Imagine the TV thriller series 24 cross-bred with Orwell’s dystopian classic 1984 and a dose of absurdist theater, and you’ll conjure up the mood of Vladislav Todorov’s novel Zift, published in 2010 by Paul Dry Books and translated by Joseph Benatov. Its hero and narrator, a philosophical thief named Moth, entered prison for a murder he didn’t commit just before Bulgaria went communist (with strong-armed help from the USSR) in 1944. He emerges on December 21, 1963, to a totalitarian world and is immediately poisoned by his former partner in crime, Slug, who wants to locate the diamond that Moth supposedly stole before he was imprisoned.
Within this film noir framework, using the poison in Moth’s body as a literal “ticking clock,” Todorov takes us on a kaleidoscopic tour of Sofia, Bulgaria’s capital city, through the eyes of a man who has never seen communism and must learn his former world anew. In its most shining moments, Zift—which literally means a bituminous tar used to fix asphalt and occasionally as chewing gum—seamlessly blends its thriller aspect with socialist cultural critique.

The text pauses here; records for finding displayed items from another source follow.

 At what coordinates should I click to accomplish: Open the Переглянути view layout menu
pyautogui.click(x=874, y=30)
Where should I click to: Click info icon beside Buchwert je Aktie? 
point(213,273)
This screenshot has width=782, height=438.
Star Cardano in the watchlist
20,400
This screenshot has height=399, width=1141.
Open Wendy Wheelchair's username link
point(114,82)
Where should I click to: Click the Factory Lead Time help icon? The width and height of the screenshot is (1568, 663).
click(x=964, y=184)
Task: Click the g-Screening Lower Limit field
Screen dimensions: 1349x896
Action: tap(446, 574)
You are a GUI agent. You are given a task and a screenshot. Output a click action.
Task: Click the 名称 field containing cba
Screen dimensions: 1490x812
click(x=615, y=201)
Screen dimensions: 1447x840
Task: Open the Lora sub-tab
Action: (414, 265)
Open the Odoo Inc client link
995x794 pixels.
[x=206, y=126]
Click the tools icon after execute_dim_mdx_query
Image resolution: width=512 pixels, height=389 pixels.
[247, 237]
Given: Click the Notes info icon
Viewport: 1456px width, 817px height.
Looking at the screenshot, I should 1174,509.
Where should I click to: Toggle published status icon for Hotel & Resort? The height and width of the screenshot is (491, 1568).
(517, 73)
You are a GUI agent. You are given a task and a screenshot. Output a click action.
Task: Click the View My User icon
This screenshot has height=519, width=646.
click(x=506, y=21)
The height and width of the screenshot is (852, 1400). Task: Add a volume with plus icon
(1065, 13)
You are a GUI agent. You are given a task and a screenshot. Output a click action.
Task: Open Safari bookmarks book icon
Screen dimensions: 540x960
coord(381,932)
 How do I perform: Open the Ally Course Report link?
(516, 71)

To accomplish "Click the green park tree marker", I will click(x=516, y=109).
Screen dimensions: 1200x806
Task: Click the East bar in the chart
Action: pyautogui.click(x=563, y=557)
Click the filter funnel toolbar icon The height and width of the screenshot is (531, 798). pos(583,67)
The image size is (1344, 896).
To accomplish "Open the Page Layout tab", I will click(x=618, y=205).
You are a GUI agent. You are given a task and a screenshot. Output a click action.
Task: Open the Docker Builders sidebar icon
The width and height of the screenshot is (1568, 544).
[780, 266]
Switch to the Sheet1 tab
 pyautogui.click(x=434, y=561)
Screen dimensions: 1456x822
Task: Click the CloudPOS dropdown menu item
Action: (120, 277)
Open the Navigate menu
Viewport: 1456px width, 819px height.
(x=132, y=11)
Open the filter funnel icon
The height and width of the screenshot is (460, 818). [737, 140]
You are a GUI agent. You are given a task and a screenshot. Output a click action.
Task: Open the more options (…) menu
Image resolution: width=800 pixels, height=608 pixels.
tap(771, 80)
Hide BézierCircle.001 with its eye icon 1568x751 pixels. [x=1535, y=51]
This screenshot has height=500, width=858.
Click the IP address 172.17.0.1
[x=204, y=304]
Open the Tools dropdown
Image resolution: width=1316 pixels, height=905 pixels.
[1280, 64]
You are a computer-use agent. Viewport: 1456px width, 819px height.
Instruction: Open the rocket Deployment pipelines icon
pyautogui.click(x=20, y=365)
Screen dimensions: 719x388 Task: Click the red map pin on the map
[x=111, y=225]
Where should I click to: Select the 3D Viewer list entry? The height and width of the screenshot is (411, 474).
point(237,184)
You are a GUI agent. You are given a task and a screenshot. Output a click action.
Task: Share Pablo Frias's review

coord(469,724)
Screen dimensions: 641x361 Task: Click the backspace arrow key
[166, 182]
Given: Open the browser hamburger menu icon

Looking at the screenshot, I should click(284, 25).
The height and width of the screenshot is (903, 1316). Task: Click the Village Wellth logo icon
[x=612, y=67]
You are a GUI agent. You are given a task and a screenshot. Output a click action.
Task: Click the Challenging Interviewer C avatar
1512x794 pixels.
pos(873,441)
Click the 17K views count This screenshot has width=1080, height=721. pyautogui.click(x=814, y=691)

Prior to its U.S. publication, Zift was adapted into a movie (with Todorov as screenwriter); HBO airtime made it the most broadly released Bulgarian film to reach American shores. Todorov and translator Benatov both teach at the University of Pennsylvania in Philadelphia.
Conversation
Steven Wingate: Most historical novels have some kind of resonance with the contemporary world in which they are read. Why is now the right time for Zift to come out? Why was it important for you to write it?
Vladislav Tordorov: The reason is complex. It concerns my personal fascination with the [historical fiction] genre itself. Also, it has much to do with the state of Bulgarian post-communist fiction. And it concerns the fictional representation of the communist past in Bulgaria today when we have conflicting versions of this past.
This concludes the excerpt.